Management structure
Management structure is integral to the success of a business, and it’s a common area of struggle for family businesses. Consider whether your business management structure is defined and effective, whether duties to be performed are defined and communicated to each family member and/or employee and whether your business cross-trains employees to be able to perform the duties of one another.
How current is your organization’s business plan? Does your business have a marketing plan? Does it have a succession plan? These are all important factors to be considered and should be a part of your business’ checkup.
Planning is integral to goal setting, achieving those goals and overall success of a business.
Financial reporting
As a business owner, how confident are you in the financial reporting of your business? There are both internal and external factors to consider during your wellness check.
Internally, do you have the proper staffing in charge of financial record keeping? Are you performing the duties yourself? Should you hire a bookkeeper? Should you outsource the financial reporting to a bookkeeping service or to your accountant? Accurate and timely reporting to management assists in decision making-needed for a business to prosper.

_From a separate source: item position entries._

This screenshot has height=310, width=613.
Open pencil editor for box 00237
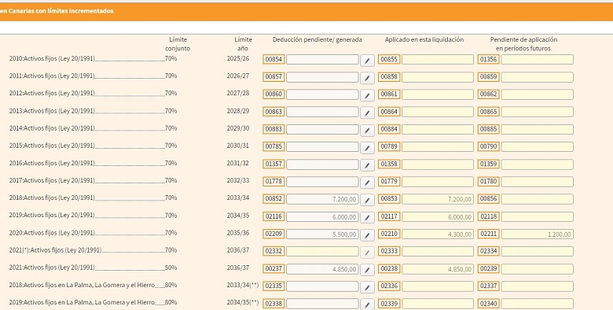tap(367, 270)
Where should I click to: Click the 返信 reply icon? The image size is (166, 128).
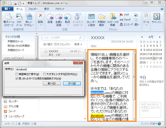(x=50, y=17)
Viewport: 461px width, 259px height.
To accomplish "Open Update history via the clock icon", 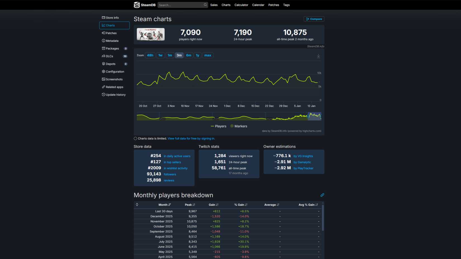I will click(103, 95).
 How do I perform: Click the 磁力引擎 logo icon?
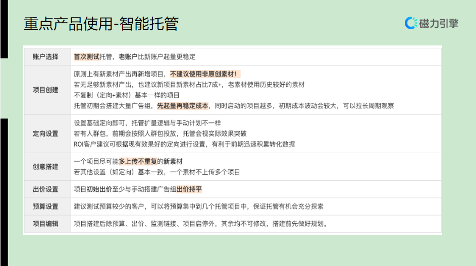pos(411,23)
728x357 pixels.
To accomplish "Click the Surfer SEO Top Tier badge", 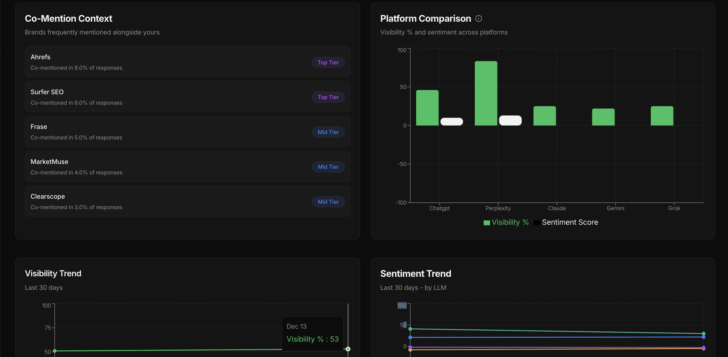I will pyautogui.click(x=328, y=97).
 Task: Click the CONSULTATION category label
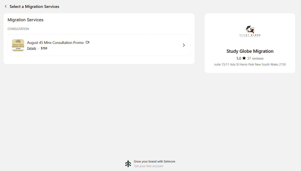coord(18,29)
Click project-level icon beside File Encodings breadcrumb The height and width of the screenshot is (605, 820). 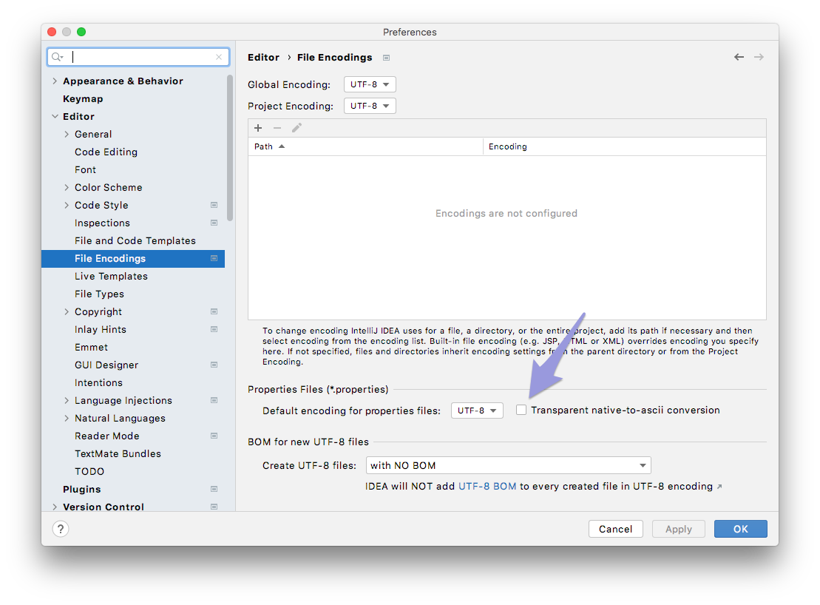pyautogui.click(x=386, y=58)
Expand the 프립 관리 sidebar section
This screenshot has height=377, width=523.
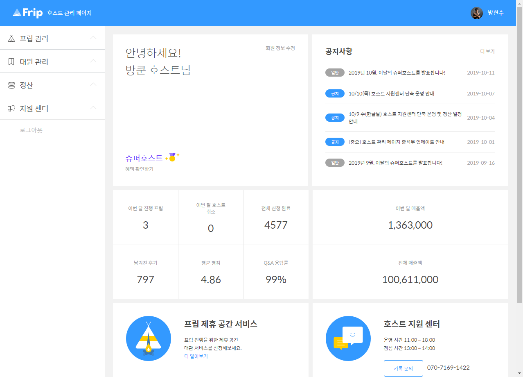coord(52,38)
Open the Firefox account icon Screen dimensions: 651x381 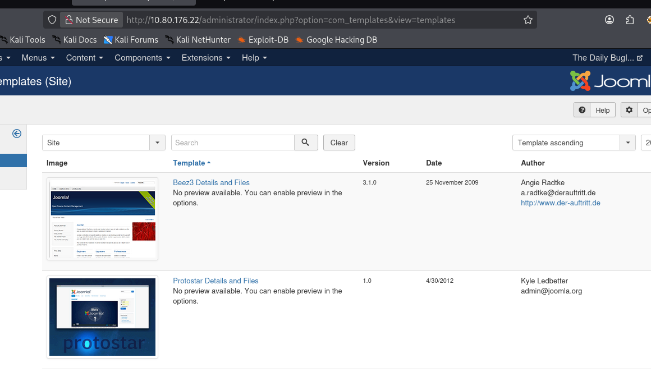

Today just about everything is technology based: websites, financial records, on-line banking and personnel records just to name a few. Does your business back up its servers on a regular basis? If so, are you performing the backup frequently enough and are the backups kept offsite? Take one moment to think about the affect on your business if your computer system crashed and all your data was lost?
Externally, are all governmental reporting requirements being met? Are you in compliance with the bank covenants listed in the terms of your financing? Are customers/clients complaining about billing or are vendors complaining about payment? Problems with any of these items could possibly cripple business operations. As a business owner, you want to focus your energies on growing your business and not on cleaning up issues that can be avoided.
Professional relationships
Assess your business’ professional relationships on an annual basis. Professional relationships include bankers, insurance brokers, financial advisors, lawyers and accountants/auditors. As a business owner, do you feel that these professionals are responsive to your needs, proactive in assisting you to run your business, and keeping you up to date on items that affect your business? Do they take your best interest into consideration? Your professionals partners should ideally work together as a team, since each has an area of expertise that is beneficial to the success of your business.
In today’s economic climate, it is so important to be proactive in order to avoid additional challenges that could jeopardize the success of your business. By addressing the four areas listed above and regularly assessing the health of your business, you can help grow and strengthen your business. This will set your firm up for success and help you be prepared for those unwanted, but inevitable bumps in the road.